About this exercise: Each entry that follows needs to be written out exactly, with nothing left out.

Data excerpts:

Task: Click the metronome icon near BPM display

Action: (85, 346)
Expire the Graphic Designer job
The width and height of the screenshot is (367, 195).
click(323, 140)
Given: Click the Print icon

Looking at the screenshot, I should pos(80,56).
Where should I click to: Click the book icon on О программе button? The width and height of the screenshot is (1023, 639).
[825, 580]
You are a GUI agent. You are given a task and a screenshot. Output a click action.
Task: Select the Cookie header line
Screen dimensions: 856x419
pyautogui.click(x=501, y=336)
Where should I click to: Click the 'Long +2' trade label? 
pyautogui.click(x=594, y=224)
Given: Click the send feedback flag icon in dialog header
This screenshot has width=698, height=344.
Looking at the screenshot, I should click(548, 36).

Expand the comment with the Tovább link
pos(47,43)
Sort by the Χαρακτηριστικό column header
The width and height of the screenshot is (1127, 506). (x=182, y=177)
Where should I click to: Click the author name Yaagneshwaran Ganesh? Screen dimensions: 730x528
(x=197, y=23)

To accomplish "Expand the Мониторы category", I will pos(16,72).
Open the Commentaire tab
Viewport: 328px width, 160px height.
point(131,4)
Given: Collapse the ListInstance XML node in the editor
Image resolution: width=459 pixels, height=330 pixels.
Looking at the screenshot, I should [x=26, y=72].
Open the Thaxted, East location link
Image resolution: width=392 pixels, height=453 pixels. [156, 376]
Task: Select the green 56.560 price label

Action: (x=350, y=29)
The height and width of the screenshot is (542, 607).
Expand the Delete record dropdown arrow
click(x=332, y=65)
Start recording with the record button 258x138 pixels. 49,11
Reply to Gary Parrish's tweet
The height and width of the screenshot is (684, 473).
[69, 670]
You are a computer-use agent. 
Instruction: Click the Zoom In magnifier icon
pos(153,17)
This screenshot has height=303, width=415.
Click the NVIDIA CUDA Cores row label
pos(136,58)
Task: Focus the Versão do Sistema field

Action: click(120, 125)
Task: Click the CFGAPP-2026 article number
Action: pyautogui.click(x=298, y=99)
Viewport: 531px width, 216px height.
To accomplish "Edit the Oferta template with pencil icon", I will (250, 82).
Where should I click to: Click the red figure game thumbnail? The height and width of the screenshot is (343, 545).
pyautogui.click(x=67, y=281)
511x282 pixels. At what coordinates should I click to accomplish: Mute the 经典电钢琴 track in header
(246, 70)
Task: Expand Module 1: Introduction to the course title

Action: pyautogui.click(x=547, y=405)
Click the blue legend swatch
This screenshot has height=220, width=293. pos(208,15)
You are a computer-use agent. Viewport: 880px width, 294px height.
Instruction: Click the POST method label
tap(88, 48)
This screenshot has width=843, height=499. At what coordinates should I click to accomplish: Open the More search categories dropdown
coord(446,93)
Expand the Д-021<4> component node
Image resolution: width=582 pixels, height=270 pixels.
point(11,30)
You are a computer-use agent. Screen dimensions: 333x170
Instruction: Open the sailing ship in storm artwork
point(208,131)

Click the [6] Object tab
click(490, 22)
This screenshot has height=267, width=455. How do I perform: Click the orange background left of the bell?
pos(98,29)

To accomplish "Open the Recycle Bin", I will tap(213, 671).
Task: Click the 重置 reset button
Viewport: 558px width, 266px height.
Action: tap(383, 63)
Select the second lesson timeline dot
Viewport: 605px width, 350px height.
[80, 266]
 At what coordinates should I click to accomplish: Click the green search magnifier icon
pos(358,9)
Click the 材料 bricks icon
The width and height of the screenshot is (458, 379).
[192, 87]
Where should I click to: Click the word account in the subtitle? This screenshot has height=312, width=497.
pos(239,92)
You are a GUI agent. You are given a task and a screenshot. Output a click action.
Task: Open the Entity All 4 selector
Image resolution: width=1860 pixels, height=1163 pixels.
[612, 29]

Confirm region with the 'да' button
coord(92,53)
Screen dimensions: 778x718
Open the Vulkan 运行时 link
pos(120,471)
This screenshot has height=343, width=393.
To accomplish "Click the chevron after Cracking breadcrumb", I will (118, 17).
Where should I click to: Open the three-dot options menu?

Your response:
Task: Click the metronome icon near BPM display

Action: (85, 346)
Expire the Graphic Designer job
The width and height of the screenshot is (367, 195).
click(323, 140)
Given: Click the Print icon

Looking at the screenshot, I should pos(80,56).
Where should I click to: Click the book icon on О программе button? The width and height of the screenshot is (1023, 639).
[825, 580]
You are a GUI agent. You are given a task and a screenshot. Output a click action.
Task: Select the Cookie header line
Screen dimensions: 856x419
pyautogui.click(x=501, y=336)
Where should I click to: Click the 'Long +2' trade label? 
pyautogui.click(x=594, y=224)
Given: Click the send feedback flag icon in dialog header
This screenshot has width=698, height=344.
Looking at the screenshot, I should click(548, 36).

Expand the comment with the Tovább link
pos(47,43)
Sort by the Χαρακτηριστικό column header
The width and height of the screenshot is (1127, 506). (x=182, y=177)
Where should I click to: Click the author name Yaagneshwaran Ganesh? Screen dimensions: 730x528
(x=197, y=23)

To accomplish "Expand the Мониторы category", I will pos(16,72).
Open the Commentaire tab
Viewport: 328px width, 160px height.
point(131,4)
Given: Collapse the ListInstance XML node in the editor
Image resolution: width=459 pixels, height=330 pixels.
Looking at the screenshot, I should [x=26, y=72].
Open the Thaxted, East location link
Image resolution: width=392 pixels, height=453 pixels. [156, 376]
Task: Select the green 56.560 price label

Action: (x=350, y=29)
The height and width of the screenshot is (542, 607).
Expand the Delete record dropdown arrow
click(x=332, y=65)
Start recording with the record button 258x138 pixels. 49,11
Reply to Gary Parrish's tweet
The height and width of the screenshot is (684, 473).
[69, 670]
You are a computer-use agent. 
Instruction: Click the Zoom In magnifier icon
pos(153,17)
This screenshot has height=303, width=415.
Click the NVIDIA CUDA Cores row label
pos(136,58)
Task: Focus the Versão do Sistema field

Action: click(120, 125)
Task: Click the CFGAPP-2026 article number
Action: pyautogui.click(x=298, y=99)
Viewport: 531px width, 216px height.
To accomplish "Edit the Oferta template with pencil icon", I will (250, 82).
Where should I click to: Click the red figure game thumbnail? The height and width of the screenshot is (343, 545).
pyautogui.click(x=67, y=281)
511x282 pixels. At what coordinates should I click to accomplish: Mute the 经典电钢琴 track in header
(246, 70)
Task: Expand Module 1: Introduction to the course title

Action: pyautogui.click(x=547, y=405)
Click the blue legend swatch
This screenshot has height=220, width=293. pos(208,15)
You are a computer-use agent. Viewport: 880px width, 294px height.
Instruction: Click the POST method label
tap(88, 48)
This screenshot has width=843, height=499. At what coordinates should I click to accomplish: Open the More search categories dropdown
coord(446,93)
Expand the Д-021<4> component node
Image resolution: width=582 pixels, height=270 pixels.
point(11,30)
You are a computer-use agent. Screen dimensions: 333x170
Instruction: Open the sailing ship in storm artwork
point(208,131)

Click the [6] Object tab
click(490, 22)
This screenshot has height=267, width=455. How do I perform: Click the orange background left of the bell?
pos(98,29)

To accomplish "Open the Recycle Bin", I will tap(213, 671).
Task: Click the 重置 reset button
Viewport: 558px width, 266px height.
Action: tap(383, 63)
Select the second lesson timeline dot
Viewport: 605px width, 350px height.
[80, 266]
 At what coordinates should I click to accomplish: Click the green search magnifier icon
pos(358,9)
Click the 材料 bricks icon
The width and height of the screenshot is (458, 379).
[192, 87]
Where should I click to: Click the word account in the subtitle? This screenshot has height=312, width=497.
pos(239,92)
You are a GUI agent. You are given a task and a screenshot. Output a click action.
Task: Open the Entity All 4 selector
Image resolution: width=1860 pixels, height=1163 pixels.
[612, 29]

Confirm region with the 'да' button
coord(92,53)
Screen dimensions: 778x718
Open the Vulkan 运行时 link
pos(120,471)
This screenshot has height=343, width=393.
To accomplish "Click the chevron after Cracking breadcrumb", I will (118, 17).
Where should I click to: Open the three-dot options menu?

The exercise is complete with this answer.